Izuru would probably be the one to find Renji’s body. His blood slowed inside his body to a cold and glacial pace, frozen in his veins. That wasn’t fair. Maybe some people deserved to walk into their bathroom for a quick piss and see a bloody, dead body there, but Izuru obviously didn’t. That would be cruel.

Renji sourly dropped the razor in the sink. Of all people to be upset if Renji died, Izuru might be the person who would care the most. Hinamori would probably care. Hisagi, if word ever got to him in the Ninth Division. Rukia probably wouldn’t, now that she had more important things to worry about and better people to love her, they might not even tell her because he wasn’t important enough to be on a Kuchiki’s radar. But still. Three whole people. What a pain in the ass.

The knock on the door was gentle, but loud enough to startle Renji into jumping. He yelped in a way that was neither cool nor impressive. “What?”

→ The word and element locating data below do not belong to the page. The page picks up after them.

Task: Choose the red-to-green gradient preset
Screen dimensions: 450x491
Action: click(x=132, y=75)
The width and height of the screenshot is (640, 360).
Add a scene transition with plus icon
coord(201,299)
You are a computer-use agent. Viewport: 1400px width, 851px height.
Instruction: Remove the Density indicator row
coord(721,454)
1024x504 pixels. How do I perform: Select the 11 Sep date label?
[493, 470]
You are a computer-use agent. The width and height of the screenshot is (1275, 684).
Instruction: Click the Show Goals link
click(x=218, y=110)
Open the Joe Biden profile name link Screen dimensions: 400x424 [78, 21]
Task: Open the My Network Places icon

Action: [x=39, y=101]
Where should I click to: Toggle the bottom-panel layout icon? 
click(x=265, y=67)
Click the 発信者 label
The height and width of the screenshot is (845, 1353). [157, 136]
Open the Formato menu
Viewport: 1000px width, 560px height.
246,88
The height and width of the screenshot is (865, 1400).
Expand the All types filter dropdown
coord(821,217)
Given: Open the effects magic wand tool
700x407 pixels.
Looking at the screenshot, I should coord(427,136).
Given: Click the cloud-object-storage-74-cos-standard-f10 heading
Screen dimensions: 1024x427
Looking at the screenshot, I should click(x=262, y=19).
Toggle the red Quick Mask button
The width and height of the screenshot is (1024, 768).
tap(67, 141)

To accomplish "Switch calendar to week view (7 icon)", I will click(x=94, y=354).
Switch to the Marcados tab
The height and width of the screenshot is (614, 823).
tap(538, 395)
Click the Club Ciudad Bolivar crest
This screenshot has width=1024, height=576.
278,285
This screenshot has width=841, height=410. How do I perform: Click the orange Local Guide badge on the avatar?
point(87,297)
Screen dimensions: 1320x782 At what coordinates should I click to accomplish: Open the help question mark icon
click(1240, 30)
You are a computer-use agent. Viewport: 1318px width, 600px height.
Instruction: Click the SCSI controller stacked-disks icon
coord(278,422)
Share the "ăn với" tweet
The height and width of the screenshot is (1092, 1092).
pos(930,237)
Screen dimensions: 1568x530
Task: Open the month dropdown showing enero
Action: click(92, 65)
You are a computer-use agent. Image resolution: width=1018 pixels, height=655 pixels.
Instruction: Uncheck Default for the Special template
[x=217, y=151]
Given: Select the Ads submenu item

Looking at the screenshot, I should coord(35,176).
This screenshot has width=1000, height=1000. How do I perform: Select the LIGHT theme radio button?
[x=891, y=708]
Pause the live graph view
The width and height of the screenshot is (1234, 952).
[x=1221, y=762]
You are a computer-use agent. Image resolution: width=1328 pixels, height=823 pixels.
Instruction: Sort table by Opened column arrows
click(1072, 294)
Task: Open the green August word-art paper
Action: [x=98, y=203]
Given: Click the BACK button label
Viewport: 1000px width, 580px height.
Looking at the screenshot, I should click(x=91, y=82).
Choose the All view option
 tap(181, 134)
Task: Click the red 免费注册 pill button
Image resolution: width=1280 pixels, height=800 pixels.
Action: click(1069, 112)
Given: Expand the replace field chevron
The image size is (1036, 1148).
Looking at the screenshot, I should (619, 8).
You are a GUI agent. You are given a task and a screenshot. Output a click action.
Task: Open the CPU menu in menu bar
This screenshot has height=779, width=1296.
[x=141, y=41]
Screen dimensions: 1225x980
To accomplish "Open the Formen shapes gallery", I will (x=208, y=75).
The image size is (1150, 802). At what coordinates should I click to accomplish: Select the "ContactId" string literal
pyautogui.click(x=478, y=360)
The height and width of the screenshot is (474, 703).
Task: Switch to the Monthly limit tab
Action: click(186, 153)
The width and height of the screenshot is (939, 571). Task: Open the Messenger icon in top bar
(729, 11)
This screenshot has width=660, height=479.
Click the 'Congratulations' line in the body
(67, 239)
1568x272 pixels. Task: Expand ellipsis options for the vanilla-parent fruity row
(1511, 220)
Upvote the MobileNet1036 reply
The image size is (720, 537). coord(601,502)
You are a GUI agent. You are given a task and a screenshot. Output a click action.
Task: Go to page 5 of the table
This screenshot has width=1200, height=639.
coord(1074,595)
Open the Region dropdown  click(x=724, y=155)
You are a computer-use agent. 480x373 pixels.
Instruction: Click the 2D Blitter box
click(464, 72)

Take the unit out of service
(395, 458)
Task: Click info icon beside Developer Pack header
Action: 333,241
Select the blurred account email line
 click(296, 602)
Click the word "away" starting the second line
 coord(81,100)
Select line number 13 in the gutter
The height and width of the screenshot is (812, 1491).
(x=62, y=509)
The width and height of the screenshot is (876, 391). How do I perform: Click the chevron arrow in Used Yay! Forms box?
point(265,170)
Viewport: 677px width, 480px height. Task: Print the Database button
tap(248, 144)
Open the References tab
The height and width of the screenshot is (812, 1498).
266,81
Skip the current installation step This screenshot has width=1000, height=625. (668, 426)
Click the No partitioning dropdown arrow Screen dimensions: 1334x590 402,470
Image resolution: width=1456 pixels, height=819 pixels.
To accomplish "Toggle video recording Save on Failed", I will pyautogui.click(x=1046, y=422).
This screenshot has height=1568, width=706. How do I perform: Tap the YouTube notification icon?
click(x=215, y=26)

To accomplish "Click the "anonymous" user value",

Izuru’s voice, still tired but alive with concern. “Are you okay, Abarai? I don’t hear the water on. Do you need help with the faucet?”

Renji put a hand on his chest and steadied his breathing, about to ask that the hell with help for the damn faucet. And then he remembered that, oh yes, when they first started using the public showers, Renji didn’t know how to turn them on. Never run across such a thing before, in the big old scary world. Running water. Inside a building. How wacky was that?

“Nah. No.” Renji forced himself not to stutter, swallowing. The past few minutes felt like a dream he had. Fuck. What’s wrong with him, thinking about dying like that was a thing to do. Izuru was in the next room. Like, what was seriously wrong with him. “I got distracted.”

Izuru was quiet for a moment. Renji wondered if he had gone back to sleep.

“Please come back to bed.”

For reasons Renji couldn’t explain, he did want to.

Renji opened the bathroom door, flooding yellow light into the dark bedroom. Izuru looked sleepy and tired and golden, one eye squeezed shut, one eye squinting against the light. Renji’s shadow split Izuru in half like a ribbon.

“Yeah.” Renji agreed, surprising himself. He hardly agreed to anything. “Yeah, I’m goin’.”

And he did. He shuffled around Izuru and crawled back into his bunk, and across the room Izuru crawled back into his. Izuru wrapped himself up like a cocoon and Renji watched him fade into unconsciousness. What a weird kid. What a weird, sweet, weird kid.

And Renji went to bed. And he failed to sleep. The bed gently rocked and jolted under the constant motion of Renji’s leg bouncing up and down, faster than Renji could count or even breath.